Malgré la sévérité de la répression, le mouvement obtient des résultats concrets. Le 10 octobre 2025, le roi Mohammed VI, demande au gouvernement de donner la priorité à la création d'emplois et à la mise à niveau des services publics d'éducation et de santé. Dans la foulée, le gouvernement annonce un effort budgétaire de 13 milliards d'euros pour la santé et l'éducation en 2026. Avec les futures élections législatives prévues cette année, la GenZ 212 a démontré que la rue pouvait forcer le palais à réagir sans renverser le régime, mais en modifiant l'agenda politique du pays.
| 6 | Serbie : Des étudiants qui tiennent tête à un président depuis plus d'un an |
Le 1er novembre 2024, l'auvent de la gare de Novi Sad s'effondre, tuant 15 personnes, alors que sa rénovation avait coûté 65 millions d'euros, attribuée sans appel d'offres. Ce drame cristallise des années de corruption tolérée et d'impunité assumée. Le 22 novembre 2024, lors d'une commémoration silencieuse devant la Faculté des arts dramatiques de Belgrade, des étudiants sont attaqués par des individus encagoulés liés au parti au pouvoir. La police, présente, n'intervient pas.
La réponse est immédiate. À fin décembre 2024, plus des deux tiers des facultés universitaires sont en grève. Le 15 mars 2025, Belgrade rassemble entre 275 000 et 325 000 manifestants, la plus grande mobilisation de l'histoire moderne du pays. Le 28 janvier 2025, le Premier ministre Miloš Vučević démissionne, mais le président Vučić refuse toute élection anticipée. En janvier 2026, les étudiants collectent 400 000 signatures pour l'exiger. La Serbie offre un cas unique : un mouvement de jeunes qui dure, qui résiste et qui ne lâche rien.

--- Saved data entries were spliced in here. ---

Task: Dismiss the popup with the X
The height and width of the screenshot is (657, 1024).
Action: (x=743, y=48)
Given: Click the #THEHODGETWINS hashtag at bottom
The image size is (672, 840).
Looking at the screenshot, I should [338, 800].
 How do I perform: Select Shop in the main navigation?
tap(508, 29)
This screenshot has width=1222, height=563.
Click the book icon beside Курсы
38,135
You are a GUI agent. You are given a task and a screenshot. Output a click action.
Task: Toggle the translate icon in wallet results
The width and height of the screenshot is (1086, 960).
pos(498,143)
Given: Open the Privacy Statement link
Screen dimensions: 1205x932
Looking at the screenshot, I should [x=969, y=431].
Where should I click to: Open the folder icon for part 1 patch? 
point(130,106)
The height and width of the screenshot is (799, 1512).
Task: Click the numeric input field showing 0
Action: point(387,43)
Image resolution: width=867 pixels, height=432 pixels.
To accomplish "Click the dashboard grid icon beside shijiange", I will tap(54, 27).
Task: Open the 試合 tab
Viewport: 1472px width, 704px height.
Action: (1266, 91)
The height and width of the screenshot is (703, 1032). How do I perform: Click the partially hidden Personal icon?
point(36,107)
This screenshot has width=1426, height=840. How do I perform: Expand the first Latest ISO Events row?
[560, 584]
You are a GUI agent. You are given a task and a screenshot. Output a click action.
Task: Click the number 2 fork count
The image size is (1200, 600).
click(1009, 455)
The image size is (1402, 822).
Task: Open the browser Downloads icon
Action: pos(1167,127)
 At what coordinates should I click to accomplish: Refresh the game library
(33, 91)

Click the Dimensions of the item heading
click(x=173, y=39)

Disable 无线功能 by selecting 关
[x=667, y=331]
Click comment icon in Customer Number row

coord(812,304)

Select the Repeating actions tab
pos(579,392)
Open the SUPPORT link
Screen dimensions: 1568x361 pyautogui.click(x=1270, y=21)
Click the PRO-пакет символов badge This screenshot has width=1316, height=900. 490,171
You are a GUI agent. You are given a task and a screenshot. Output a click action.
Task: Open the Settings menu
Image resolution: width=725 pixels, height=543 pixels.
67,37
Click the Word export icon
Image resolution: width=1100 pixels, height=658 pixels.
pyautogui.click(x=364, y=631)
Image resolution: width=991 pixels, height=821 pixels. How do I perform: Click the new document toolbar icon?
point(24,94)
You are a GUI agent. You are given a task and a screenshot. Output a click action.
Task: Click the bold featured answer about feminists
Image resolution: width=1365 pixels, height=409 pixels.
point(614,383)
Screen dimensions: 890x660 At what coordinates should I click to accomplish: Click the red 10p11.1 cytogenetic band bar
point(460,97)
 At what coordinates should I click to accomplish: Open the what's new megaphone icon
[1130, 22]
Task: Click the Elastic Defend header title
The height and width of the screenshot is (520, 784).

| 7 | Madagascar : Quand la Gen Z fait tomber le Président |
Le 25 septembre 2025, les rues d'Antananarivo s'enflamment. Ce qui commence comme une protestation contre des coupures d'eau et d'électricité chroniques parfois de six à huit heures par jour se transforme en quelques jours en un soulèvement national contre la corruption, les inégalités et un régime perçu comme déconnecté des réalités.
Le mouvement Gen Z Madagascar naît sur les réseaux sociaux sans leader identifié, sans parti politique derrière lui et sans hiérarchie formelle. La répression est brutale. Au moins 22 personnes sont tuées, des centaines blessées. Le 11 octobre 2025, une partie de l'armée bascule. L'unité d'élite Capsat refuse d'obéir aux ordres de tirer sur la foule et rejoint les manifestants. Le président Andry Rajoelina quitte le pays le 12 octobre et le gouvernement est dissout. Le 14 octobre, le colonel Michaël Randrianirina, commandant du Capsat, annonce officiellement la prise de pouvoir et se qualifie de « président de la Refondation de la République de Madagascar ».
En 2026, Madagascar entre dans une phase de transition politique incertaine. La Gen Z a démontré qu'elle pouvait renverser un gouvernement. Reste à savoir si elle parviendra à peser sur ce qui vient après et à transformer une révolte en changement durable.